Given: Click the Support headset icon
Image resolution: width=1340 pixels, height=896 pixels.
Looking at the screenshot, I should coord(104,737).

+ + +

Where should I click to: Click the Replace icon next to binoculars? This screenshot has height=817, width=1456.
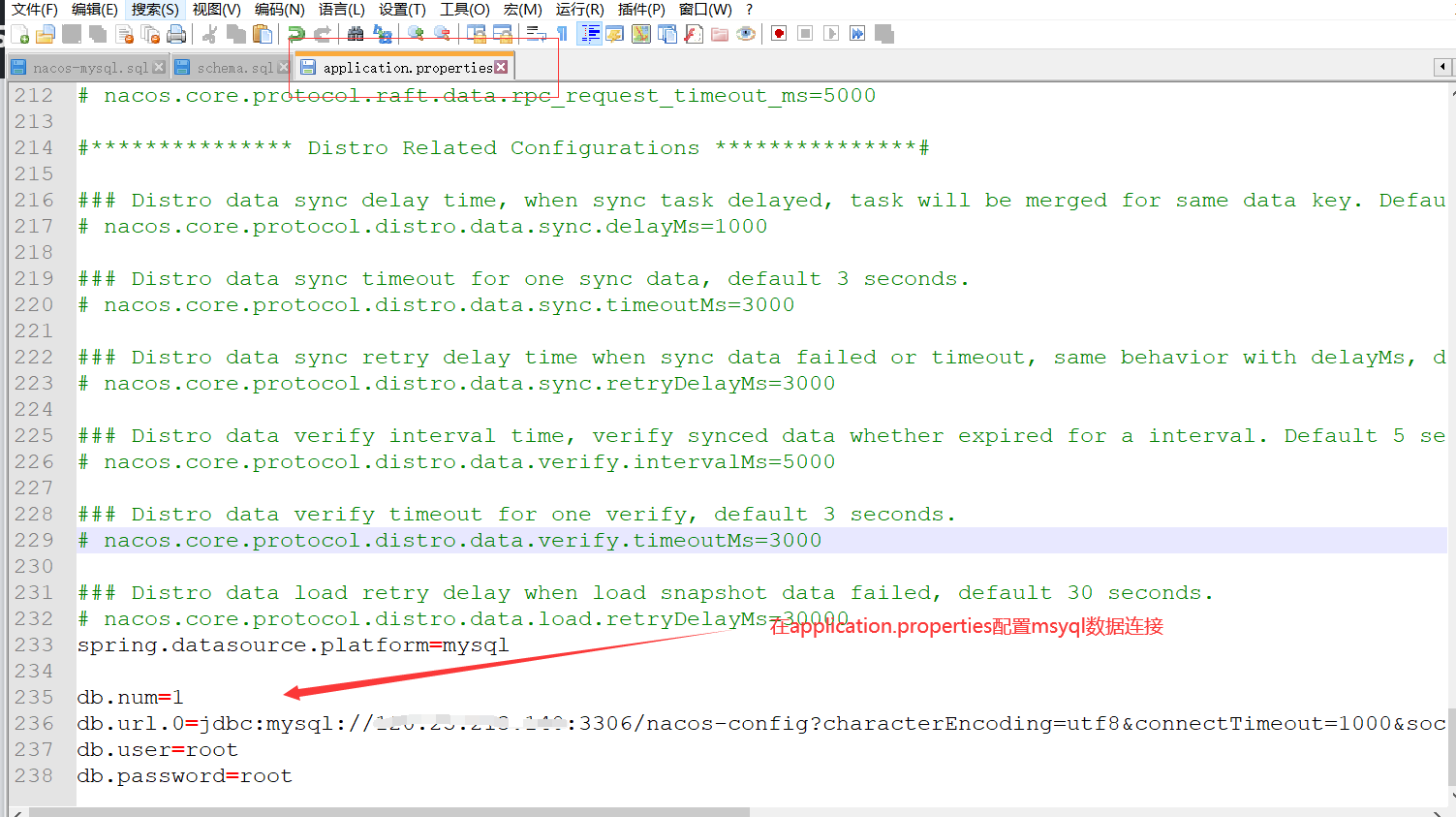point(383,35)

+ + +

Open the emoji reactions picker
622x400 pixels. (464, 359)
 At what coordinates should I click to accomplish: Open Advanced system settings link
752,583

+ + +

Stated exercise.
Copy the records above word for word, starting at the line containing "Given: Click the Support headset icon" and ending at the line containing "Looking at the", with both of those lines included.

Solution for this exercise.
Given: Click the Support headset icon
Image resolution: width=1340 pixels, height=896 pixels.
Looking at the screenshot, I should coord(104,737).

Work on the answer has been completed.